Task directions: Each line of the listing where "will" appears should be reported.

Records supplied:
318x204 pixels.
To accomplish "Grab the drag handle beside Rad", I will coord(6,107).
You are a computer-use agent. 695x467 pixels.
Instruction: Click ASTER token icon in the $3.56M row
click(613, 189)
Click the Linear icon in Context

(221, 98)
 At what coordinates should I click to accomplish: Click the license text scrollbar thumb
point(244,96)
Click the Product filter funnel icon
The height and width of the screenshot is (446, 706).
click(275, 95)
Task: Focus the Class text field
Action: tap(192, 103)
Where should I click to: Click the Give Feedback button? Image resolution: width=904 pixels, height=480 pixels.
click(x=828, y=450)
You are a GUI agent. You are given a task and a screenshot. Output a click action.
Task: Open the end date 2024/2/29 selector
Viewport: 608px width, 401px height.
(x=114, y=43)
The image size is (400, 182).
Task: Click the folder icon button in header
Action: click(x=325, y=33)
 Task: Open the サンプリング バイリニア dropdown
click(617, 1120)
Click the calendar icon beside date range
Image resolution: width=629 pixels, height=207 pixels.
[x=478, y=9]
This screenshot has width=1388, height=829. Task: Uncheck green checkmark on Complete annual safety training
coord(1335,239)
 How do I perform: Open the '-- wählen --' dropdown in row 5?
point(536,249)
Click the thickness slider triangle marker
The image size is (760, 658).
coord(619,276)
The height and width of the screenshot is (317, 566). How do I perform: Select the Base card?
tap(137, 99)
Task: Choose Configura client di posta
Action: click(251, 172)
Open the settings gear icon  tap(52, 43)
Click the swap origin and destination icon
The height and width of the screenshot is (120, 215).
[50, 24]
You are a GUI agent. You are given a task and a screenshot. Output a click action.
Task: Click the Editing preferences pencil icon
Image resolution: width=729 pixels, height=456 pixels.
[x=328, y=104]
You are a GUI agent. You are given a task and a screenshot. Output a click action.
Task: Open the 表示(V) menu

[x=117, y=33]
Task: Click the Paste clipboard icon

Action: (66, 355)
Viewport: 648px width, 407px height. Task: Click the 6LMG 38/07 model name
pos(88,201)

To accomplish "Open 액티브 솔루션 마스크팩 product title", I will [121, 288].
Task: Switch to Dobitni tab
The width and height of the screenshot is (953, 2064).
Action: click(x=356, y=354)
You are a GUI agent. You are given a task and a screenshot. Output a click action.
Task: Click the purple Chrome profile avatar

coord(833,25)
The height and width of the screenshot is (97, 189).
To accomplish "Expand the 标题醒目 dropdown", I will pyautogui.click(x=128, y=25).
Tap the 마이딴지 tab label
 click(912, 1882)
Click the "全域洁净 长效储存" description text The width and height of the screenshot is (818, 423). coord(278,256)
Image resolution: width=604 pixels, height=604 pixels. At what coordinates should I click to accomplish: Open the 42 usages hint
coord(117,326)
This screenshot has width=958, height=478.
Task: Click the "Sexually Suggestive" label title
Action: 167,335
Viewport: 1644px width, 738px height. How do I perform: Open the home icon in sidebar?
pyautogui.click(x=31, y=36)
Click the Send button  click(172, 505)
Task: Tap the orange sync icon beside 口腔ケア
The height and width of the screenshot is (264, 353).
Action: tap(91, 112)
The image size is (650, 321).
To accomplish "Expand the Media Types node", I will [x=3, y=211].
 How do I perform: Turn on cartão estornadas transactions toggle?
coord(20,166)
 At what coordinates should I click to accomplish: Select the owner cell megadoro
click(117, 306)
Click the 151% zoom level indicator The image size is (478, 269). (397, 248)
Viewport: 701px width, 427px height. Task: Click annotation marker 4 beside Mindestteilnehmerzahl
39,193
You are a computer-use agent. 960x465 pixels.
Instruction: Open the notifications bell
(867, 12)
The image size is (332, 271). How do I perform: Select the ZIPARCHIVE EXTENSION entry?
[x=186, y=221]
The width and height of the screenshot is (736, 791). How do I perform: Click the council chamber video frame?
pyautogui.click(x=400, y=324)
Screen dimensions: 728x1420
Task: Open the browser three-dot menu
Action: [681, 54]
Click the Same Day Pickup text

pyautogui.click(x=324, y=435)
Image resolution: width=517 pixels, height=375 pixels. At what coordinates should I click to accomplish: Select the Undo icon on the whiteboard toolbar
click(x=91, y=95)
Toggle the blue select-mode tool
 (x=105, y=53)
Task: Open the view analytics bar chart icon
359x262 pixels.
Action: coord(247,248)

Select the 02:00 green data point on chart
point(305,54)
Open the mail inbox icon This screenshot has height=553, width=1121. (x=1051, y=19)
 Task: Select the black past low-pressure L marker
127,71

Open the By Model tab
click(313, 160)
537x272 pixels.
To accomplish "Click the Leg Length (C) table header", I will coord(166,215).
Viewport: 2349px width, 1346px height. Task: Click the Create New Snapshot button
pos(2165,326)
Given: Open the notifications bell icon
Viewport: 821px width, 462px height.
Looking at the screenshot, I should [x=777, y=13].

Answer to this exercise:
To accomplish "Grab the drag handle beside Rad", I will coord(6,107).
To accomplish "Open 액티브 솔루션 마스크팩 product title", I will [121, 288].
To accomplish "Expand the 标题醒目 dropdown", I will pyautogui.click(x=128, y=25).
To accomplish "Expand the Media Types node", I will [x=3, y=211].
To accomplish "Click the Leg Length (C) table header", I will coord(166,215).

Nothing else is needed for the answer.